Was wollen die hier?«
»Vielleicht suchen sie nach jemandem.«
»Sie sitzen nur herum und trinken.«
»Was sind das für Soldaten?«
»Ich weiß nicht. Russen. Woher soll ich das wissen?«
Er ging zur Tür. »Bin in einer Stunde zurück.«
Sie sagte: »Du willst nur von mir weglaufen.« Sie hielt ihn am Arm, sah zu ihm auf, im Begriff, eine Szene zu machen.

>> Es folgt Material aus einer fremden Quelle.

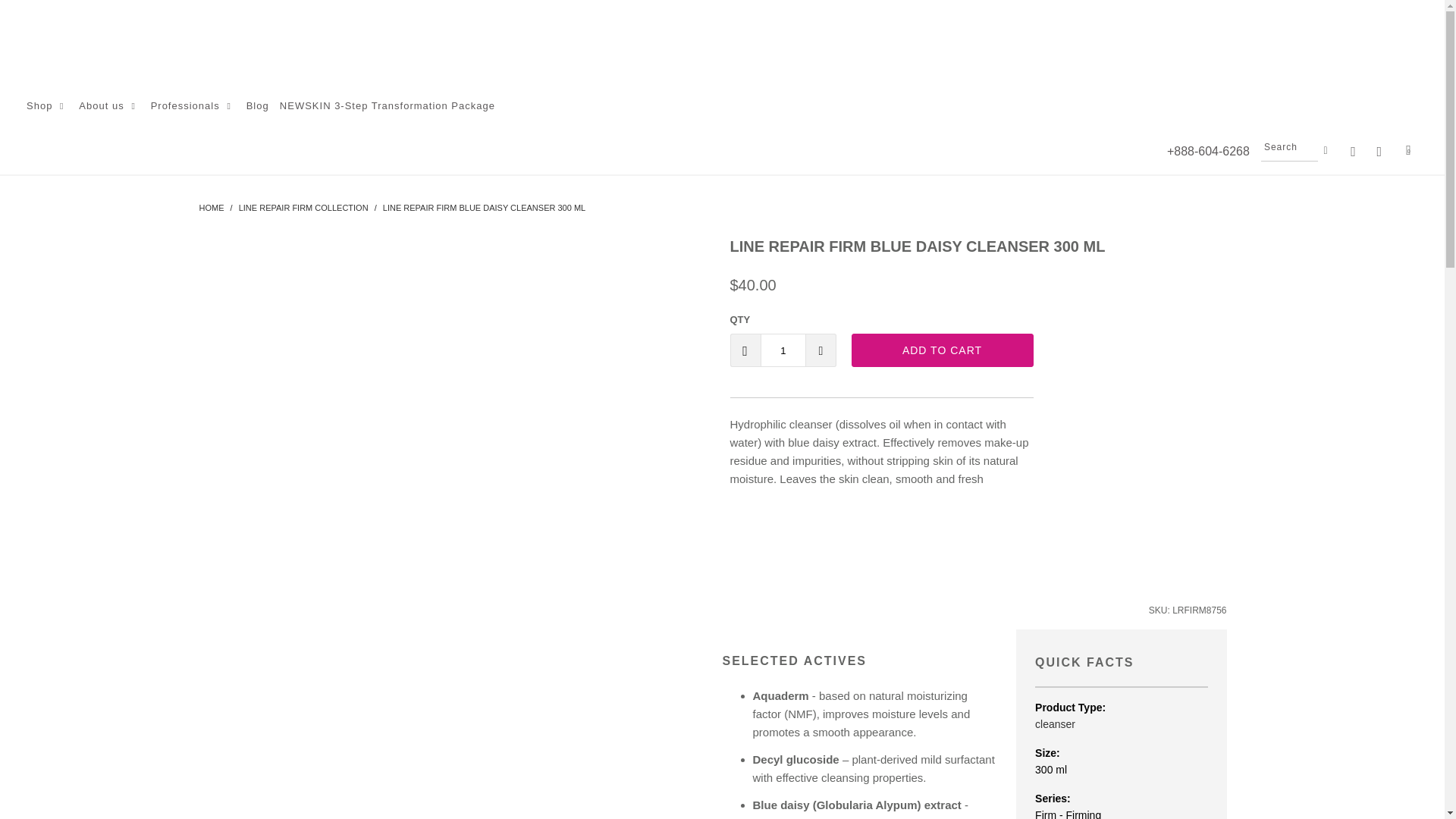
My Account  (1379, 151)
1 (783, 349)
Line Repair Firm collection (304, 207)
Christina Cosmeceuticals (211, 207)
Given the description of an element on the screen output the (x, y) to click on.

»Ich komme zurück. Vielleicht erst später. Vielleicht heute abend. Aber wenn ich komme.«
»Ja?«
»Es wird gefährlich sein. Dann muß ich, ich muß hier etwas tun. Etwas sehr Gefährliches.« Sie küßte ihn. Es war ein leichter, einfältiger Kuß. »Ich mag die Gefahr.«
»Vier Stunden noch«, sagte Johnson. »Falls er noch lebt.«
»Natürlich lebt er«, sagte Avery ärgerlich. »Warum reden Sie solches Zeug?« Haldane mischte sich ein. »Seien Sie kein Esel, Avery. Es ist ein technischer Ausdruck. Tote oder lebende Agenten. Es hat nichts mit seinem physischen Zustand zu tun.« Leclerc trommelte mit den Fingerspitzen auf der Tischplatte. »Er ist ganz in Ordnung«, sagte er. »Fred kann man nicht so leicht umbringen. Er ist ein alter Hase.« Offenbar hatte ihn das Tageslicht wieder munter gemacht. Er sah auf seine Uhr. »Was, zum Teufel, ist mit diesem Kurier passiert, frage ich mich.«
Leiser blinzelte zu den Soldaten hinüber, als komme er aus einer dunklen Höhle ans Tageslicht. Sie füllten die Cafes, starrten in die Schaufenster, glotzten den Mädchen nach. Auf dem Platz waren Lastwagen abgestellt. Ihre Reifen waren vom rötlichen Schlamm verschmiert und über ihren Motorhauben lag ein dünner Überzug aus Schnee. Er zählte neun Wagen. Einige hatten schwere Anhängerkupplungen an ihrer Rückfront. Andere trugen auf den zerbeulten Türen des Fahrerhauses Aufschriften in kyrillischen Buchstaben oder das aufgemalte Wappen irgendeiner Einheit und eine Nummer. Er prägte sich die Einzelheiten der Uniformen ein, die die Fahrer trugen, die Farbe ihrer Schulterstücke. Es wurde ihm klar, daß sie verschiedenen Einheiten angehörten. Auf dem Rückweg zur Hauptstraße trat er in ein Cafe und bestellte etwas zu trinken. An einem Tisch saß ein halbes Dutzend mißvergnügter Soldaten, die sich drei Flaschen Bier teilten. Leiser grinste zu ihnen hinüber, es war wie die Aufforderung einer müden Hure. Er hob seine Faust zum sowjetischen Gruß, und sie starrten zu ihm herüber, als sei er verrückt. Er ließ sein Glas stehen und ging zum Platz zurück. Um die Lastwagen hatte sich eine Gruppe von Kindern versammelt, und die Fahrer sagten ihnen immer wieder, sie sollten verschwinden.